Panetta: Military’s role to be discussed with Iraq
Once all U.S. troops in Iraq have left by year’s end, Washington will negotiate with the Iraqi government on a possible American role in training the country’s land and air forces, Defense Secretary Leon Panetta said Friday.
Speaking to reporters aboard his plane en route to Bali, Indonesia, Panetta said the U.S. and Iraq have not yet agreed even on the number of U.S. military personnel who would be assigned to the U.S. Embassy in Baghdad to facilitate Iraqi arms purchases and to conduct initial training.
“That remains to be worked out,” Panetta said shortly after President Barack Obama announced that all U.S. troops would depart Iraq by the end of the year.

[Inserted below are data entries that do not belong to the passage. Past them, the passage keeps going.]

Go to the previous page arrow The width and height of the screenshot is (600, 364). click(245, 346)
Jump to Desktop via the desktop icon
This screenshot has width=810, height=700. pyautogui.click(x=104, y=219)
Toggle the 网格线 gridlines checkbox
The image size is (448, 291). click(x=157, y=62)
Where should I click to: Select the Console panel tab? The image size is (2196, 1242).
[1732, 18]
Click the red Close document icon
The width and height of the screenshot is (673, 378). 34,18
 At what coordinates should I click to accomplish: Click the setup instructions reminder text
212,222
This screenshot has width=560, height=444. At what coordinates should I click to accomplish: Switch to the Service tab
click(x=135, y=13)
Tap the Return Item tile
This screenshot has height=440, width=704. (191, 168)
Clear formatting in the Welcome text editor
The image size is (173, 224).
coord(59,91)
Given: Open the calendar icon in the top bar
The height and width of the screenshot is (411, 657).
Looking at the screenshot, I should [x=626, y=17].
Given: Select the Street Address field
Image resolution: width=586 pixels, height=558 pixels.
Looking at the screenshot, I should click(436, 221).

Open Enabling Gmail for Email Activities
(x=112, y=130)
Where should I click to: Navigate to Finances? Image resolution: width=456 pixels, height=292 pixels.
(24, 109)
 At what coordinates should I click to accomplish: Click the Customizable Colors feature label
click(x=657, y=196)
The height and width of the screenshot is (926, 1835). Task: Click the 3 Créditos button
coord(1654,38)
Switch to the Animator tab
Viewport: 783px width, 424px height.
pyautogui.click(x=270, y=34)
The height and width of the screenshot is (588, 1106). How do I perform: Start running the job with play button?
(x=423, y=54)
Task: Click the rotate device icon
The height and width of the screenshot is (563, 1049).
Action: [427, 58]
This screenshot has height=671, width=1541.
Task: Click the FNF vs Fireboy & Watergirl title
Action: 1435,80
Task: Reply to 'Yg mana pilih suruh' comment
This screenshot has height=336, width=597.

In addition to what U.S. officials have envisioned as a staff of about 160 U.S. service members as part of the Office of Security Cooperation in the Embassy, Washington had been talking to the Iraqis about keeping a larger U.S. force, perhaps numbering in the thousands, to provide more comprehensive, collective training of Iraqi security forces beyond 2011. But those talks broke down over Iraq’s refusal to grant immunity from prosecution for U.S. troops.
There are now about 39,000 U.S. troops in Iraq. Panetta referred to them as combat forces even though Obama ended the U.S. combat role in Iraq in August 2010, leaving troops in an “advise and assist” role to help Iraq forces.
“Once we’ve completed the reduction of the combat presence, then I think we begin a process of negotiating with them (the Iraqis) in order to determine what will be the nature of that relationship - what kind of training do they need, what kind of security needs to they have,” he said.
Panetta offered no estimate of the number of U.S. troops that the Pentagon might be willing to provide as trainers or for other functions in Iraq after this year, but he noted that the U.S. keeps thousands of troops in some other Persian Gulf nations as part of normal security cooperation and training partnerships.